Edit only in backend/data/knowledge/ — these are the single source of truth for both the website UI and the Avocado chatbot knowledge base. After any edit, run npm run sync from frontend/ (or just restart npm run dev). Never edit frontend/src/data/knowledge/ directly — those files are auto-overwritten.
Name, bio, tagline, location, contact
backend/data/knowledge/profile.json
name, tagline, bio, summary, obsession, previous, prev_domain, interested_domain, location, email, phone, github, linkedin, resume
Work experience — roles, companies, bullet points
backend/data/knowledge/experience.json
role, company, location, start, end, description, bullets[]
Education — degrees, institutions, highlights
backend/data/knowledge/education.json
institution, school, degree, field, location, start, end, gpa, highlights[]
Projects — title, description, tags, links
backend/data/knowledge/projects.json
title, description, tags[], featured, award, sourceLinks[{label,url}], note
Skills & tools — categories and items
backend/data/knowledge/skills.json
category, items[]
Testimonials — name, role, company, quote
backend/data/knowledge/testimonials.json
name, designation, company, linkedin, description, givenAt, source
⚠ Resume link is hardcoded in Nav.tsx
The resume Google Drive URL in profile.json powers the chatbot and home page, but components/Nav.tsx has a separate hardcoded copy in both desktop and mobile nav. Update both when the resume changes.

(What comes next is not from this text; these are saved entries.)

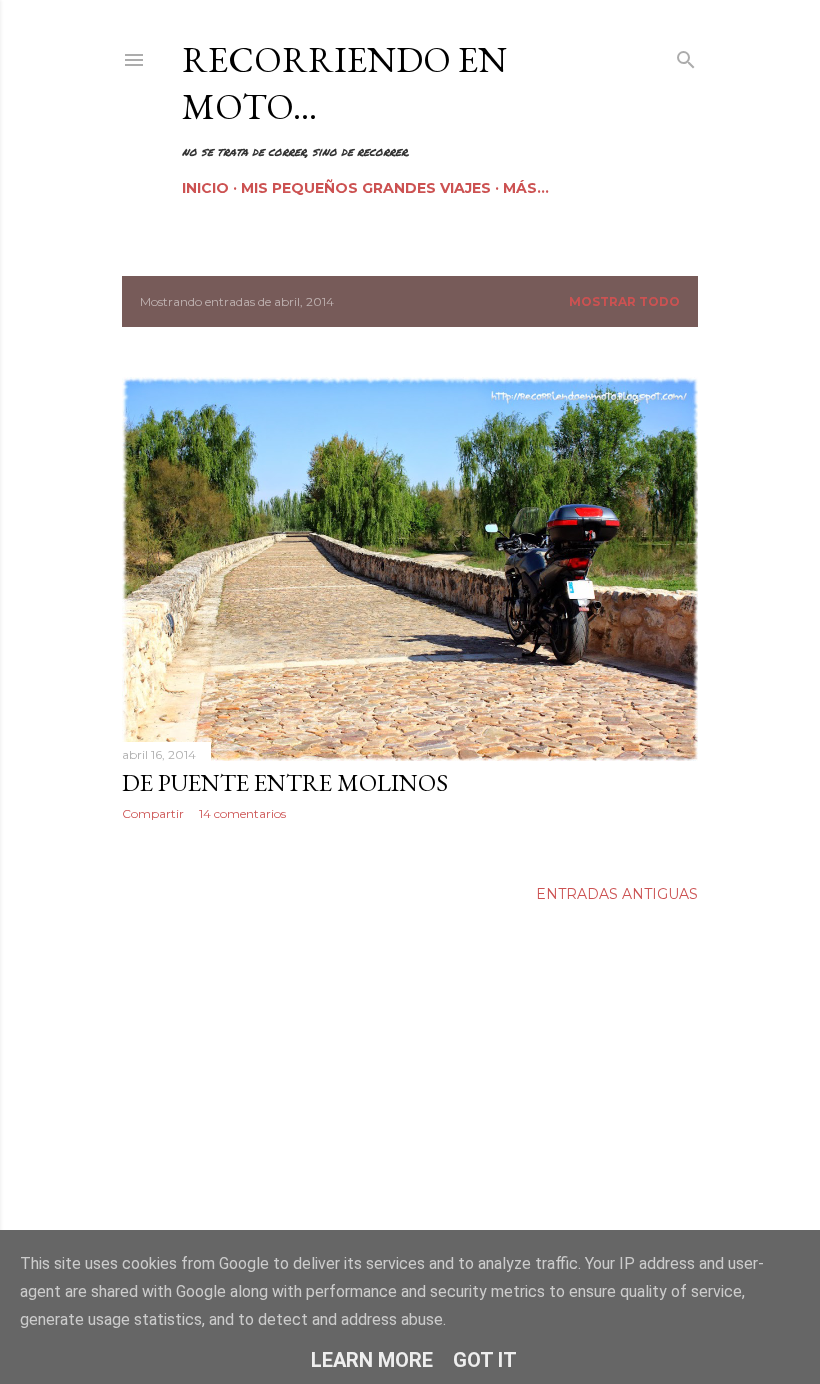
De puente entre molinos (285, 782)
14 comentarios (242, 813)
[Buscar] (686, 55)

Create a new .mdx file — the filename becomes the URL slug. No sync needed; GitHub Actions auto-generates blog.json on push so the chatbot indexes the new post automatically.
New post file
frontend/src/content/blog/my-post.mdx
Filename → URL slug. Required frontmatter: title, date, publishedAt, description, tags[]
Post images
frontend/public/blog/
Place image files here. Reference as /blog/filename.jpg in MDX.
Auto-generated chatbot index
backend/data/knowledge/blog.json
Do not edit — auto-generated by scripts/sync-knowledge.mjs. GH Actions commits it on push; Railway re-ingests on deploy.
publishedAt vs date
publishedAt is the sort key — set it once and never change it. date is the display date — update freely (e.g. after a major revision).
2b · Lab — Living System Docs Lab is for living, in-progress project documentation — architecture, decisions, and progress logs updated as the project evolves. Files live at frontend/src/content/lab/[slug].mdx. Filename = URL slug.
Frontmatter (required)
---
title: "My Project"
status: "active" # active | paused | shipped
description: "One-line summary shown on lab index card."
startedAt: "2026-01-01"
updatedAt: "2026-04-22" # ← update this every time you edit
tech: [Next.js, FastAPI, PostgreSQL]
---
status: active
Green badge with pulse animation. Sorted to top of lab index. Use while actively building.
status: paused
Amber badge. Sorted second. Use when work is on hold.
status: shipped
Indigo badge. Sorted last. Use when the project is complete and deployed.
Always update updatedAt
The lab index card shows "last updated [date]". Set it to today's date every time you make changes or the card will show a stale date.
Lab MDX components
<Status status="active" />
Inline status badge — same colors as the index card. Put it near the top of the document so status is visible in the post.
<Stack items={["Next.js", "Python"]} />
Renders a row of monospace tech tags. Use for a full tech stack listing inside the document body (separate from the frontmatter tech[] chips in the header).
<Metric value="99%" label="uptime" />
Highlighted stat box. Use for key numbers — latency, users, accuracy, uptime. Group multiple Metrics in a flex row for a dashboard effect.
<Decision date="2026-01-10" title="Why X over Y">...</Decision>
Timeline entry with indigo dot. Use for architectural decisions, technology choices, or design tradeoffs. Children text is the reasoning.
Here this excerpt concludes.